-------- MATERIALS PROVIDED
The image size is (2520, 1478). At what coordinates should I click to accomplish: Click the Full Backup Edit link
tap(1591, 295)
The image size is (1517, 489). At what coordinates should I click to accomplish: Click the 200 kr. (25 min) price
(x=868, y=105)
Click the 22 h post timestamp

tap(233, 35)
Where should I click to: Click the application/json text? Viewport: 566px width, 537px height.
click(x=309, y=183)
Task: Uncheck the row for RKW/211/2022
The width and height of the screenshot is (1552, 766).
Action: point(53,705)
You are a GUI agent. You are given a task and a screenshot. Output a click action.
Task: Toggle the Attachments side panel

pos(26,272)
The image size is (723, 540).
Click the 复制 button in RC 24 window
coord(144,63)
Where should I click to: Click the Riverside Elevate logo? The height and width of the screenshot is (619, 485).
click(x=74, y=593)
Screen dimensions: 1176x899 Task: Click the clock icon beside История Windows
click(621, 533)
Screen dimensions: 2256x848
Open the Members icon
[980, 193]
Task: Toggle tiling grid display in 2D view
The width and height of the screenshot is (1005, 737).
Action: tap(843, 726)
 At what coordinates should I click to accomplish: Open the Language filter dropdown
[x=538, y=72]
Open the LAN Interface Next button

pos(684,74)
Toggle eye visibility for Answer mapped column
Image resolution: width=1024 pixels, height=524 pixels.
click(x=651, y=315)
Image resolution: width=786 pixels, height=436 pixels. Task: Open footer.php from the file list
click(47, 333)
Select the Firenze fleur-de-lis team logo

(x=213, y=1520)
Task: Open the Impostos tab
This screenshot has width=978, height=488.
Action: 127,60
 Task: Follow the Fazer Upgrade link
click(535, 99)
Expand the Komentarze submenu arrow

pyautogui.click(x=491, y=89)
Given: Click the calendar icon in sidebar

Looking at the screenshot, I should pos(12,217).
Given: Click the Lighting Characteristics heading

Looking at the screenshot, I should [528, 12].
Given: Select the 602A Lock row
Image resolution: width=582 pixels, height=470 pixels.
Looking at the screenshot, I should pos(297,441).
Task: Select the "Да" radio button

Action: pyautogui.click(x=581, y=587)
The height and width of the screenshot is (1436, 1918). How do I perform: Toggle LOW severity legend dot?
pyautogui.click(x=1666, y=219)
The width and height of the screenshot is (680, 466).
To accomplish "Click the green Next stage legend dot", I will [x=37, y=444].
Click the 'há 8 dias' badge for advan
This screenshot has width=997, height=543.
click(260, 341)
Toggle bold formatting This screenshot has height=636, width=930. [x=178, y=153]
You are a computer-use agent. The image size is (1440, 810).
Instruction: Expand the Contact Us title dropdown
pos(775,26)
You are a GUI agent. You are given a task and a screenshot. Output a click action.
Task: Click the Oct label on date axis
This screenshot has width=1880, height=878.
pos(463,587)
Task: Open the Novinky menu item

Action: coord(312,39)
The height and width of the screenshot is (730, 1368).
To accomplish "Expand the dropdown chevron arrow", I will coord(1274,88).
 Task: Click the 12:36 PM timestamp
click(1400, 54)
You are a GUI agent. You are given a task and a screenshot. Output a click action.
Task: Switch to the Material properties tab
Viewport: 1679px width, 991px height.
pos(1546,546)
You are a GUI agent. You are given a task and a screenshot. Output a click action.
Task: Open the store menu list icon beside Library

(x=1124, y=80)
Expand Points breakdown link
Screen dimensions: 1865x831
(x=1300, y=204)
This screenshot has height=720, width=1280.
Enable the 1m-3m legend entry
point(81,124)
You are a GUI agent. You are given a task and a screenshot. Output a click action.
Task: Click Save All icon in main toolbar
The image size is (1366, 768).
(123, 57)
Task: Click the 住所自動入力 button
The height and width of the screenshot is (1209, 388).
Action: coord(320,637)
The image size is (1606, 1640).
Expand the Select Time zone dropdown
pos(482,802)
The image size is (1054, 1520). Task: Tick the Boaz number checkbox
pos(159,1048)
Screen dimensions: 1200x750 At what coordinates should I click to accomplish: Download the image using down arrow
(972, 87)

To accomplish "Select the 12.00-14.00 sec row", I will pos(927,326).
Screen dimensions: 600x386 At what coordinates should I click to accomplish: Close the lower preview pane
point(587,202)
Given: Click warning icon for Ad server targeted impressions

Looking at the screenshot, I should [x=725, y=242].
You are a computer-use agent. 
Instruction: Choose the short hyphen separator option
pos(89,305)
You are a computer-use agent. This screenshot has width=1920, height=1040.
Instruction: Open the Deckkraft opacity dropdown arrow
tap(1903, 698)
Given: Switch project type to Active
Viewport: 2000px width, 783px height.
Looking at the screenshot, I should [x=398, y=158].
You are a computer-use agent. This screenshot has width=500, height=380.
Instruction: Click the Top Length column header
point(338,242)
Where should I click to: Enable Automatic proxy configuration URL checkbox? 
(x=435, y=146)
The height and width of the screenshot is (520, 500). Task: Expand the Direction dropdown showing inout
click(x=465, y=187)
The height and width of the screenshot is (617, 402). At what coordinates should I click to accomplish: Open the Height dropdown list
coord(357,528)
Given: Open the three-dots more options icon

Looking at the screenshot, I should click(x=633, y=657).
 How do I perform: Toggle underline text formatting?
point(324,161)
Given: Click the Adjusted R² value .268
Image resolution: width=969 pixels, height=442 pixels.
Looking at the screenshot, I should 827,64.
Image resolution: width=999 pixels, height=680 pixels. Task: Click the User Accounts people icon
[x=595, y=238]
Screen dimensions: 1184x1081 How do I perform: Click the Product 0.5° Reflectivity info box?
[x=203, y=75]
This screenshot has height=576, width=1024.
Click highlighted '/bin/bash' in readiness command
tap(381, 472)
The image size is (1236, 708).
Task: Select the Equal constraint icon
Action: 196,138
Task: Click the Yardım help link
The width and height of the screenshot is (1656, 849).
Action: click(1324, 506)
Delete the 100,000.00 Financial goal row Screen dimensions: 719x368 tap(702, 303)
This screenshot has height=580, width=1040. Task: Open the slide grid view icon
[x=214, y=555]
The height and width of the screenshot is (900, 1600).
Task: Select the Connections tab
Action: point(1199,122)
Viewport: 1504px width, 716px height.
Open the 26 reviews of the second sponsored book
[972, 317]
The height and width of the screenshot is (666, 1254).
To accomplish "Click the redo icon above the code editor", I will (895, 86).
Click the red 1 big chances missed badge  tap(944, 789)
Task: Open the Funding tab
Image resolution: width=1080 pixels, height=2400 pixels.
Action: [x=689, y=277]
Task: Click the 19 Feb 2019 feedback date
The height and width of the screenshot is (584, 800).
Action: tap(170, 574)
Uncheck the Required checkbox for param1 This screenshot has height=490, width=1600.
----------------
* ACTIVITY *
For the records above, restate every line word for word.

* COMPLETED EXERCISE *
The image size is (2520, 1478). At what coordinates should I click to accomplish: Click the Full Backup Edit link
tap(1591, 295)
The image size is (1517, 489). At what coordinates should I click to accomplish: Click the 200 kr. (25 min) price
(x=868, y=105)
Click the 22 h post timestamp

tap(233, 35)
Where should I click to: Click the application/json text? Viewport: 566px width, 537px height.
click(x=309, y=183)
Task: Uncheck the row for RKW/211/2022
The width and height of the screenshot is (1552, 766).
Action: point(53,705)
You are a GUI agent. You are given a task and a screenshot. Output a click action.
Task: Toggle the Attachments side panel

pos(26,272)
The image size is (723, 540).
Click the 复制 button in RC 24 window
coord(144,63)
Where should I click to: Click the Riverside Elevate logo? The height and width of the screenshot is (619, 485).
click(x=74, y=593)
Screen dimensions: 1176x899 Task: Click the clock icon beside История Windows
click(621, 533)
Screen dimensions: 2256x848
Open the Members icon
[980, 193]
Task: Toggle tiling grid display in 2D view
The width and height of the screenshot is (1005, 737).
Action: tap(843, 726)
 At what coordinates should I click to accomplish: Open the Language filter dropdown
[x=538, y=72]
Open the LAN Interface Next button

pos(684,74)
Toggle eye visibility for Answer mapped column
Image resolution: width=1024 pixels, height=524 pixels.
click(x=651, y=315)
Image resolution: width=786 pixels, height=436 pixels. Task: Open footer.php from the file list
click(47, 333)
Select the Firenze fleur-de-lis team logo

(x=213, y=1520)
Task: Open the Impostos tab
This screenshot has width=978, height=488.
Action: 127,60
 Task: Follow the Fazer Upgrade link
click(535, 99)
Expand the Komentarze submenu arrow

pyautogui.click(x=491, y=89)
Given: Click the calendar icon in sidebar

Looking at the screenshot, I should pos(12,217).
Given: Click the Lighting Characteristics heading

Looking at the screenshot, I should [528, 12].
Given: Select the 602A Lock row
Image resolution: width=582 pixels, height=470 pixels.
Looking at the screenshot, I should pos(297,441).
Task: Select the "Да" radio button

Action: pyautogui.click(x=581, y=587)
The height and width of the screenshot is (1436, 1918). How do I perform: Toggle LOW severity legend dot?
pyautogui.click(x=1666, y=219)
The width and height of the screenshot is (680, 466).
To accomplish "Click the green Next stage legend dot", I will [x=37, y=444].
Click the 'há 8 dias' badge for advan
This screenshot has width=997, height=543.
click(260, 341)
Toggle bold formatting This screenshot has height=636, width=930. [x=178, y=153]
You are a computer-use agent. The image size is (1440, 810).
Instruction: Expand the Contact Us title dropdown
pos(775,26)
You are a GUI agent. You are given a task and a screenshot. Output a click action.
Task: Click the Oct label on date axis
This screenshot has width=1880, height=878.
pos(463,587)
Task: Open the Novinky menu item

Action: coord(312,39)
The height and width of the screenshot is (730, 1368).
To accomplish "Expand the dropdown chevron arrow", I will coord(1274,88).
 Task: Click the 12:36 PM timestamp
click(1400, 54)
You are a GUI agent. You are given a task and a screenshot. Output a click action.
Task: Switch to the Material properties tab
Viewport: 1679px width, 991px height.
pos(1546,546)
You are a GUI agent. You are given a task and a screenshot. Output a click action.
Task: Open the store menu list icon beside Library

(x=1124, y=80)
Expand Points breakdown link
Screen dimensions: 1865x831
(x=1300, y=204)
This screenshot has height=720, width=1280.
Enable the 1m-3m legend entry
point(81,124)
You are a GUI agent. You are given a task and a screenshot. Output a click action.
Task: Click Save All icon in main toolbar
The image size is (1366, 768).
(123, 57)
Task: Click the 住所自動入力 button
The height and width of the screenshot is (1209, 388).
Action: coord(320,637)
The image size is (1606, 1640).
Expand the Select Time zone dropdown
pos(482,802)
The image size is (1054, 1520). Task: Tick the Boaz number checkbox
pos(159,1048)
Screen dimensions: 1200x750 At what coordinates should I click to accomplish: Download the image using down arrow
(972, 87)

To accomplish "Select the 12.00-14.00 sec row", I will pos(927,326).
Screen dimensions: 600x386 At what coordinates should I click to accomplish: Close the lower preview pane
point(587,202)
Given: Click warning icon for Ad server targeted impressions

Looking at the screenshot, I should [x=725, y=242].
You are a computer-use agent. 
Instruction: Choose the short hyphen separator option
pos(89,305)
You are a computer-use agent. This screenshot has width=1920, height=1040.
Instruction: Open the Deckkraft opacity dropdown arrow
tap(1903, 698)
Given: Switch project type to Active
Viewport: 2000px width, 783px height.
Looking at the screenshot, I should [x=398, y=158].
You are a computer-use agent. This screenshot has width=500, height=380.
Instruction: Click the Top Length column header
point(338,242)
Where should I click to: Enable Automatic proxy configuration URL checkbox? 
(x=435, y=146)
The height and width of the screenshot is (520, 500). Task: Expand the Direction dropdown showing inout
click(x=465, y=187)
The height and width of the screenshot is (617, 402). At what coordinates should I click to accomplish: Open the Height dropdown list
coord(357,528)
Given: Open the three-dots more options icon

Looking at the screenshot, I should click(x=633, y=657).
 How do I perform: Toggle underline text formatting?
point(324,161)
Given: Click the Adjusted R² value .268
Image resolution: width=969 pixels, height=442 pixels.
Looking at the screenshot, I should 827,64.
Image resolution: width=999 pixels, height=680 pixels. Task: Click the User Accounts people icon
[x=595, y=238]
Screen dimensions: 1184x1081 How do I perform: Click the Product 0.5° Reflectivity info box?
[x=203, y=75]
This screenshot has height=576, width=1024.
Click highlighted '/bin/bash' in readiness command
tap(381, 472)
The image size is (1236, 708).
Task: Select the Equal constraint icon
Action: 196,138
Task: Click the Yardım help link
The width and height of the screenshot is (1656, 849).
Action: click(1324, 506)
Delete the 100,000.00 Financial goal row Screen dimensions: 719x368 tap(702, 303)
This screenshot has height=580, width=1040. Task: Open the slide grid view icon
[x=214, y=555]
The height and width of the screenshot is (900, 1600).
Task: Select the Connections tab
Action: point(1199,122)
Viewport: 1504px width, 716px height.
Open the 26 reviews of the second sponsored book
[972, 317]
The height and width of the screenshot is (666, 1254).
To accomplish "Click the redo icon above the code editor", I will (895, 86).
Click the red 1 big chances missed badge  tap(944, 789)
Task: Open the Funding tab
Image resolution: width=1080 pixels, height=2400 pixels.
Action: [x=689, y=277]
Task: Click the 19 Feb 2019 feedback date
The height and width of the screenshot is (584, 800).
Action: tap(170, 574)
Uncheck the Required checkbox for param1 This screenshot has height=490, width=1600.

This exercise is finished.